Des études récentes sur les poissons en général — pas seulement les poissons rouges — ont bousculé pas mal de certitudes. Certaines espèces de poissons reconnaissent des visages humains spécifiques parmi un ensemble de photos. D’autres manifestent des comportements d’empathie, d’apprentissage social et même de jeu. La question de ce qu’un poisson peut ou ne peut pas faire est bien plus complexe qu’on ne le supposait.

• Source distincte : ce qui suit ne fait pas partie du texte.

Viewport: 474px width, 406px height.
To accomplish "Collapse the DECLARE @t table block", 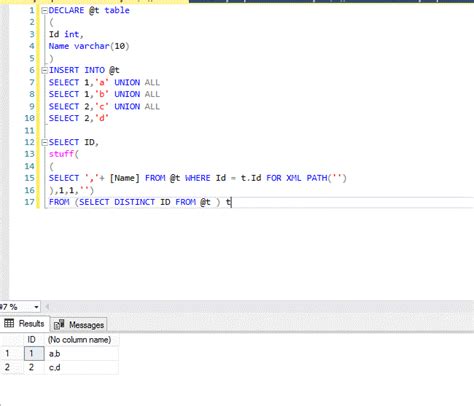I will 44,11.

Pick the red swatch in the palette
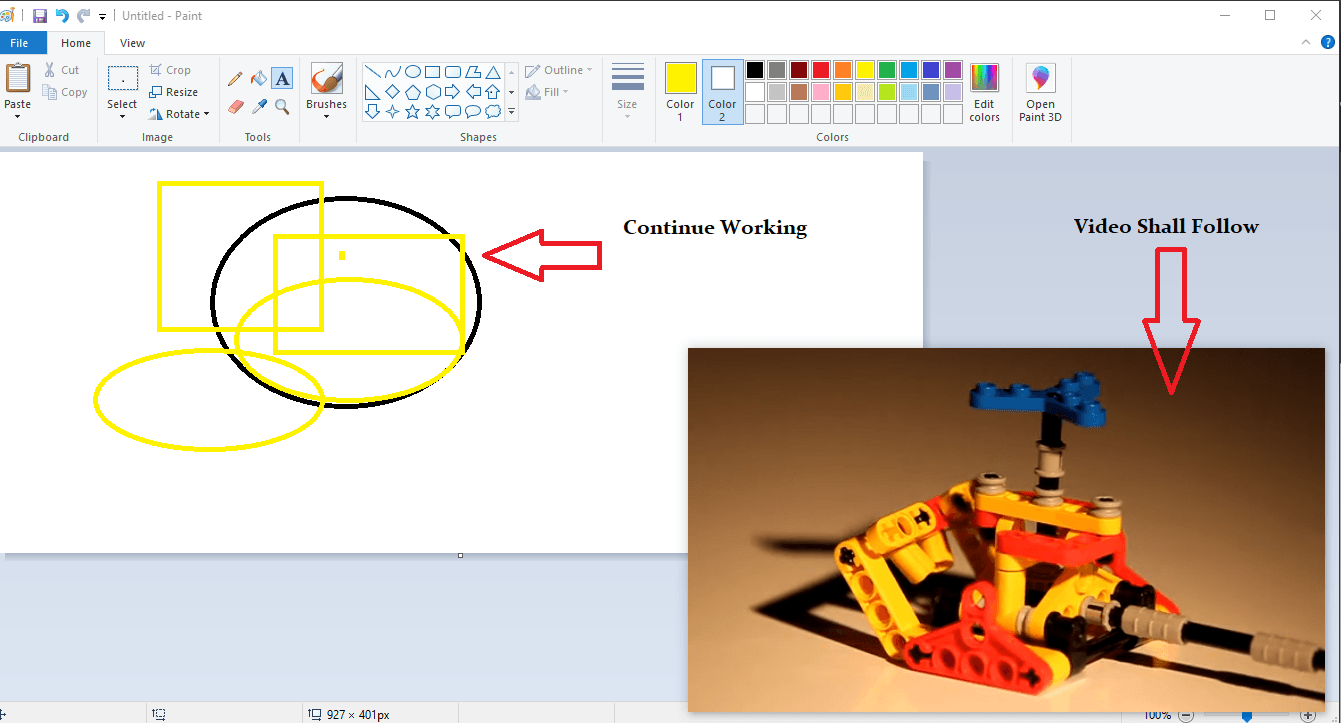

Le poisson rouge en particulier, domestiqué depuis plus de mille ans en Chine, a coévolué avec les humains. Certains chercheurs pensent que cette longue cohabitation a pu favoriser des capacités d’adaptation comportementale. Un poisson rouge qui vit dans un aquarium bien entretenu reconnaîtrait son propriétaire — celui qui le nourrit régulièrement — et réagirait différemment à son approche qu’à celle d’un inconnu.
La prochaine fois que tu vois quelqu’un se montrer distrait ou répéter deux fois la même chose, résiste à l’envie de sortir la blague du poisson rouge. Non seulement c’est scientifiquement faux, mais en plus tu risques de croiser quelqu’un qui a lu cet article. Ce serait gênant. Comme ces autres légendes urbaines qu’on démonte régulièrement ici, notamment l’idée que tu avalerais 8 araignées par an en dormant — une autre idée reçue qui ne tient pas à l’examen.
Le verdict final : la mémoire du poisson rouge dure plusieurs mois, pas 3 secondes. Ce mythe ne repose sur aucune étude, aucun fait, aucune source sérieuse. C’est une légende urbaine qui a survécu uniquement parce que personne n’a jamais pris la peine de vérifier. Maintenant tu sais. Et contrairement au poisson rouge, toi, tu t’en souviendras.